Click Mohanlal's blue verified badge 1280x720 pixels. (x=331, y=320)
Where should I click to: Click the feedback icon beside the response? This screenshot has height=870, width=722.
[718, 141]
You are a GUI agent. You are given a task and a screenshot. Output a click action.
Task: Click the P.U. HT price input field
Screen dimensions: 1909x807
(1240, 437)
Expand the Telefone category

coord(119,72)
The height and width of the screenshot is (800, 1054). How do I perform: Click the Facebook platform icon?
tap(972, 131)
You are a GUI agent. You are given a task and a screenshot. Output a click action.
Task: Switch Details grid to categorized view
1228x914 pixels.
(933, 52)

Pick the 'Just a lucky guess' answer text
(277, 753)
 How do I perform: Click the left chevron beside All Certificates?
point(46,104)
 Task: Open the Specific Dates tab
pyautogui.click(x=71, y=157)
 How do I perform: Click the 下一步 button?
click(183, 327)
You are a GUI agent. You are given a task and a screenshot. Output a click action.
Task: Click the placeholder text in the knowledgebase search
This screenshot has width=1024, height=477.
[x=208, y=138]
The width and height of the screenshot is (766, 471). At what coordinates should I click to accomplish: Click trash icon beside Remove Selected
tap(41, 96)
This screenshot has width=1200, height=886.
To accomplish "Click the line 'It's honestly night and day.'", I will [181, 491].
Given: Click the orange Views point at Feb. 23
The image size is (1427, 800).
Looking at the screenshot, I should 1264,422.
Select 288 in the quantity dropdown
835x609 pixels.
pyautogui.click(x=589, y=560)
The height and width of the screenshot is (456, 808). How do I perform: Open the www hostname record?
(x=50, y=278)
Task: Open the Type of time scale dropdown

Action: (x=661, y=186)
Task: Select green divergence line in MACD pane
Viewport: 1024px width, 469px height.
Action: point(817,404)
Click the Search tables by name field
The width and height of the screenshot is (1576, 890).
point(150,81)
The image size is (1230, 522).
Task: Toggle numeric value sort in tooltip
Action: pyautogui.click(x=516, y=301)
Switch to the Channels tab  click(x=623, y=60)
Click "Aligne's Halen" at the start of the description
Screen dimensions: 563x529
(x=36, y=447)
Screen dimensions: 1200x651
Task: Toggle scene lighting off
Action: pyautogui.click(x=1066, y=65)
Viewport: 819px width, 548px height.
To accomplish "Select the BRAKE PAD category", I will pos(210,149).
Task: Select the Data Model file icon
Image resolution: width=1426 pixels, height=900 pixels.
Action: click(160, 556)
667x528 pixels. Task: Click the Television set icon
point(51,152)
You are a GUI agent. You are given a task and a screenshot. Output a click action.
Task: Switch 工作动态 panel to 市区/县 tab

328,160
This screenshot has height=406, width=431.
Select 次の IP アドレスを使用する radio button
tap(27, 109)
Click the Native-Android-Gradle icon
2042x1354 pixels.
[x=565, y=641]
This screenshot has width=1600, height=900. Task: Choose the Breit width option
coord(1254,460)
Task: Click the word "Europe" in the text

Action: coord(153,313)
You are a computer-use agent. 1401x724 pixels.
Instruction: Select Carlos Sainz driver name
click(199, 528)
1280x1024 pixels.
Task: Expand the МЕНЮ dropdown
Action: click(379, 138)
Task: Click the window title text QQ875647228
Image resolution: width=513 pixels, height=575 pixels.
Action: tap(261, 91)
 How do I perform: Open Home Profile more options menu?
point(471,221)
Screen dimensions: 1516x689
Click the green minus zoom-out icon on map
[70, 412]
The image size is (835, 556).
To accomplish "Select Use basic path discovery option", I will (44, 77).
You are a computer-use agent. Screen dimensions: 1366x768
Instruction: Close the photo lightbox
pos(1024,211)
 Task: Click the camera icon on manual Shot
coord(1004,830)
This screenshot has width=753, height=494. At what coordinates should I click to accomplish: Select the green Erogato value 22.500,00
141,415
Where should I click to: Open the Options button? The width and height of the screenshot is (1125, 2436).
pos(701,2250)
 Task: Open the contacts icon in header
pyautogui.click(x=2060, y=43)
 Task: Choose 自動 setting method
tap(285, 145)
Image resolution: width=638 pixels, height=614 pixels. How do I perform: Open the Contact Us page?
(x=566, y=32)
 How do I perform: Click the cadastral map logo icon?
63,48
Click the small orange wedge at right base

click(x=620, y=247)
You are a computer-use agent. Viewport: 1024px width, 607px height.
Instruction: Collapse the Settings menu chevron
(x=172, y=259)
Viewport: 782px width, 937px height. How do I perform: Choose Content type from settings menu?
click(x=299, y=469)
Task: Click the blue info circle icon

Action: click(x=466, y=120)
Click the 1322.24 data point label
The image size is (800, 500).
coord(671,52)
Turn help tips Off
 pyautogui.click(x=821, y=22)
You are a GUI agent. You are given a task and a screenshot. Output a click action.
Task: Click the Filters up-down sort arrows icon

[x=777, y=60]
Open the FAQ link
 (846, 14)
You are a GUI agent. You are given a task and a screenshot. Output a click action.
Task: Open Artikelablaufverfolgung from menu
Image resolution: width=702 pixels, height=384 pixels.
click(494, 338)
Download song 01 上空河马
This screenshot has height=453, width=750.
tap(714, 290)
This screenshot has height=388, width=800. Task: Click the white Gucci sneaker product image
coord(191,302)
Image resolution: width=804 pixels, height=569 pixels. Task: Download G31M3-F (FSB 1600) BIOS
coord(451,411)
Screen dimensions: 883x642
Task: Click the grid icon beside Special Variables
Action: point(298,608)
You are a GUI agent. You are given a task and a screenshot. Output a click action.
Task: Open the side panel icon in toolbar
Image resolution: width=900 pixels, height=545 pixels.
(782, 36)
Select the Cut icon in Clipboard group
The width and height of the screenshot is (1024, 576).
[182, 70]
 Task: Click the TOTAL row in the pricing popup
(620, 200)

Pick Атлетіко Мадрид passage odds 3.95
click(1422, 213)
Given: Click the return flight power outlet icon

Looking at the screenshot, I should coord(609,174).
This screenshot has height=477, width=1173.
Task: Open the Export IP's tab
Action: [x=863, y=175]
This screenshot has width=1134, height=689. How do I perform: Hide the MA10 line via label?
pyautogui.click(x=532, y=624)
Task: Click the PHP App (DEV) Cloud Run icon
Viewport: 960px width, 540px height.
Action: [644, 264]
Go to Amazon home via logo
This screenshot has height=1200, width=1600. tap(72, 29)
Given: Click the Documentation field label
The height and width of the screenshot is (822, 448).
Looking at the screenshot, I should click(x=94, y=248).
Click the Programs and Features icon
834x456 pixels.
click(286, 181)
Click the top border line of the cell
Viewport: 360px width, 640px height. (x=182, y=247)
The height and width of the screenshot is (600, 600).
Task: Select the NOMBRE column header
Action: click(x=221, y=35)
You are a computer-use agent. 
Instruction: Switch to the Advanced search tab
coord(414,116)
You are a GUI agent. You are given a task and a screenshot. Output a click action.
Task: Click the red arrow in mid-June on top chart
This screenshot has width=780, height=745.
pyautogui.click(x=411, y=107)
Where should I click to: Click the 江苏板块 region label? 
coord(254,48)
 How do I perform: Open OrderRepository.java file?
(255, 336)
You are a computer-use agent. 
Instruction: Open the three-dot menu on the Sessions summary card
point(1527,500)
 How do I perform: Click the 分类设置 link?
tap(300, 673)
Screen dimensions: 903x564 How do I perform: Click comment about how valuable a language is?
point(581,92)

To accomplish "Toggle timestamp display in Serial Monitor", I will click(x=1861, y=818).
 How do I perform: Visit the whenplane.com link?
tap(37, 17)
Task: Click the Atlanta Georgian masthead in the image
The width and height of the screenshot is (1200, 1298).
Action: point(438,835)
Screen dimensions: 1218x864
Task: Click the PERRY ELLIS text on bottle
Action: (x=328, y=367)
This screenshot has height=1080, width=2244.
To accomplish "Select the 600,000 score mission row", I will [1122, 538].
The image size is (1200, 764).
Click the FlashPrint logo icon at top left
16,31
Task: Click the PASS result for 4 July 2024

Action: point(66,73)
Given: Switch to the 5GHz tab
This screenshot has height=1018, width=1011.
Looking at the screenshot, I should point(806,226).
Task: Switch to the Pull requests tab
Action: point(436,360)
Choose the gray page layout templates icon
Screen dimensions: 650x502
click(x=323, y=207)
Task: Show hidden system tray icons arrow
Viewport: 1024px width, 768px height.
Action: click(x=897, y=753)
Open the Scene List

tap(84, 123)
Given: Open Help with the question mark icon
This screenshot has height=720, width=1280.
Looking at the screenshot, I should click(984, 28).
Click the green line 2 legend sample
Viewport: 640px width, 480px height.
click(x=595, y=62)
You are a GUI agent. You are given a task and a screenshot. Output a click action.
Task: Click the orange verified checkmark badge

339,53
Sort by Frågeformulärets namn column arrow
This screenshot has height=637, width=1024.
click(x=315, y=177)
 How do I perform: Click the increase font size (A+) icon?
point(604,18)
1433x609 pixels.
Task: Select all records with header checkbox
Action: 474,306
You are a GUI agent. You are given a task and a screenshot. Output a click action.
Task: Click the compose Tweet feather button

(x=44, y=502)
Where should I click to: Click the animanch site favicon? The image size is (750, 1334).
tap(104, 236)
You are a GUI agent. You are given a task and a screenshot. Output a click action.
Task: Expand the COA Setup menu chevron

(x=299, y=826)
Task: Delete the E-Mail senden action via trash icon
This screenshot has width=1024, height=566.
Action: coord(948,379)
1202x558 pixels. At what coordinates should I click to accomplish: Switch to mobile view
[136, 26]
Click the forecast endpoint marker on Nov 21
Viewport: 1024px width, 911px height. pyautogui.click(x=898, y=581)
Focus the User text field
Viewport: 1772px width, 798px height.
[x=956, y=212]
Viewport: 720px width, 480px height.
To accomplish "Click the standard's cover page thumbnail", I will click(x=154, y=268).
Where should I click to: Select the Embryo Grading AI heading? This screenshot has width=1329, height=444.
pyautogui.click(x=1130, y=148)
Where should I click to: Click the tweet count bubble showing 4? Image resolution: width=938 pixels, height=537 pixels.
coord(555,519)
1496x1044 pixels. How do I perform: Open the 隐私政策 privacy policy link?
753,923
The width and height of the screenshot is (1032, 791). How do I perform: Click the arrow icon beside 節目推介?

---------------

• _EXERCISE AIM_: Which lines should be output? Exactly those from the first line of the data through the line containing "Task: Click the P.U. HT price input field", inclusive.

• _ANSWER SPACE_:
Click Mohanlal's blue verified badge 1280x720 pixels. (x=331, y=320)
Where should I click to: Click the feedback icon beside the response? This screenshot has height=870, width=722.
[718, 141]
You are a GUI agent. You are given a task and a screenshot. Output a click action.
Task: Click the P.U. HT price input field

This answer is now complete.